After I’d obtained a B.A. majoring in English and it was my time to leave the country, I chose the most liberal campus in America that I’d heard of - UC Berkeley - to do a graduate degree. But just as I arrived, in September 1977, the Bank of America branch near campus finally removed the wooden boards from their windows, the protective boarding which had been put up a decade earlier during the student protests. I was years too late for the hippy revolution. Nevertheless, I enrolled to do a teacher’s credential.
Ten years in Toronto followed, during which I was trained as an editor at Macmillan of Canada. Toronto is a wonderful city - civilized, cultured, and clean, but with so many cohesive immigrant populations that it is never dull. Driving with Italian friends through Little Italy just after Italy won the World Cup in soccer was an unforgettable experience of uninhibited jubilation.
Partway though my Canadian decade, I took off for Japan in search of adventure, sans companion, sans a fulltime job offer, sans a place to stay or a friend or acquaintance to contact. My Year of Living Dangerously - a truly great year, actually.
In 1988, I moved to Israel and decided to finally put down roots. But the
South African man I met there — and was engaged to after only 5 weeks together — had decided he wasn’t yet ready to settle in Israel. After our wedding, we ended up, for various reasons, in the San Francisco Bay Area. Both of my sons were born here in Berkeley and we are part of a close, caring community.
I am currently working on another book of historical fiction for young adults, an adult book set in South Africa during the last two decades of apartheid, and a toddler’s picture book.
Why it Took 11 Years to Write the Story and Find a Publisher:
The story was rejected about 17 times and required at least 4 major re-writes before it was accepted for publication. From my experience of rejecting almost every unsolicited manuscript that was sent to Macmillan, I knew I had to go through a literary agent if I had any chance of being taken seriously. Publishers rely on the fact that agents will not spend their time, which translates to money, up front on a manuscript which is too bad to get sold.
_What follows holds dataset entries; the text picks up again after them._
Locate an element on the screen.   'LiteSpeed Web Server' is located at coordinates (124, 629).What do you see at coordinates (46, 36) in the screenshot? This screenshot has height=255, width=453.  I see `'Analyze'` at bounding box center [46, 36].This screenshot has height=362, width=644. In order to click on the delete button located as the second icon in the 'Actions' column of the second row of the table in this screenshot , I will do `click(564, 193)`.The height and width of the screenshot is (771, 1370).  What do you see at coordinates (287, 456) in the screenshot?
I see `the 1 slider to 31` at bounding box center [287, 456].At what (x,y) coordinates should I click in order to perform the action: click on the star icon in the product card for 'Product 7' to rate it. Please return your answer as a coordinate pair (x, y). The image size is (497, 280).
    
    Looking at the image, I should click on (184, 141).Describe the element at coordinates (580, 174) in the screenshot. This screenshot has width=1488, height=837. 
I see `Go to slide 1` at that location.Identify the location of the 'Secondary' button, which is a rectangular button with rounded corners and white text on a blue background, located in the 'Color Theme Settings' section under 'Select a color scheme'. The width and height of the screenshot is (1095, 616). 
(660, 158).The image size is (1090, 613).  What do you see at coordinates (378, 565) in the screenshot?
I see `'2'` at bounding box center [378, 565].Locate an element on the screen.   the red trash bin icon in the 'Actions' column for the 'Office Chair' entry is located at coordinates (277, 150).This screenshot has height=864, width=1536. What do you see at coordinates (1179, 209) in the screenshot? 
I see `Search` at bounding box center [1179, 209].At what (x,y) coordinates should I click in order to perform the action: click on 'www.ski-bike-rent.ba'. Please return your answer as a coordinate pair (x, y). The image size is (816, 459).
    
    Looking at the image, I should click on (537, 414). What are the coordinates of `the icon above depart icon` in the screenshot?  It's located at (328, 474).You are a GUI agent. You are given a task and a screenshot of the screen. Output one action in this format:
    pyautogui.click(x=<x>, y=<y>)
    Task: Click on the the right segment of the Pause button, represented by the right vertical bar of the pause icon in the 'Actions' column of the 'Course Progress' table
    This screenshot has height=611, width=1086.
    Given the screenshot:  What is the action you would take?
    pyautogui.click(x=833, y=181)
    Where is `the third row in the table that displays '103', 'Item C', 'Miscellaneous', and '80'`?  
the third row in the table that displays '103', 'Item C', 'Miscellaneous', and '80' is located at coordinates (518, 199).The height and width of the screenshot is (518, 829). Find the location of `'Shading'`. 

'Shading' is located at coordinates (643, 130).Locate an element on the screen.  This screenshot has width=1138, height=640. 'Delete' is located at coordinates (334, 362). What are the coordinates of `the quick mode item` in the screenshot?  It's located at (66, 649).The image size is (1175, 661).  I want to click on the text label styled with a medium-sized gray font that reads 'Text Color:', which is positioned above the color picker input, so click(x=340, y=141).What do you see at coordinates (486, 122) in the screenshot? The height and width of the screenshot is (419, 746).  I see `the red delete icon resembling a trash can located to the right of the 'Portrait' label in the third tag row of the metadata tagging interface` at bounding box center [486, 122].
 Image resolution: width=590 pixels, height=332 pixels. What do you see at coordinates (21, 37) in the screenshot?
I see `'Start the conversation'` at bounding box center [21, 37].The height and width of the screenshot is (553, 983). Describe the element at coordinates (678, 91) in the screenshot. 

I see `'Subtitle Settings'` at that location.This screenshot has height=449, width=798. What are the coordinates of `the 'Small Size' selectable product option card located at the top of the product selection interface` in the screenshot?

Publishers use agents as a filtering or sorting device, to cut back on their own reading. So I spent a year finding my first agent, who then never contacted me or returned my emails or calls for 7 months, including never forwarding any rejection letters or giving me a true list of which publishers she had tried. After I was forced to get rid of her, I spent almost a year finding my second agent, who was very experienced and tried very hard to find a publisher, but gave up on the book when she semi retired. Finally I worked with Judy Klein, who as a first-time agent placed a first-time author with a dream publisher, a three-way match made in heaven. Thank you, Judy. Thank you, Beverly Reingold at Farrar Straus and Giroux. Thank you to the few family members and two friends who read and believed in the manuscript. Thank you to the Sidney Taylor Manuscript Award committee and the California Writers Club competition committee for giving me invaluable reinforcement that kept me trying to find a publisher.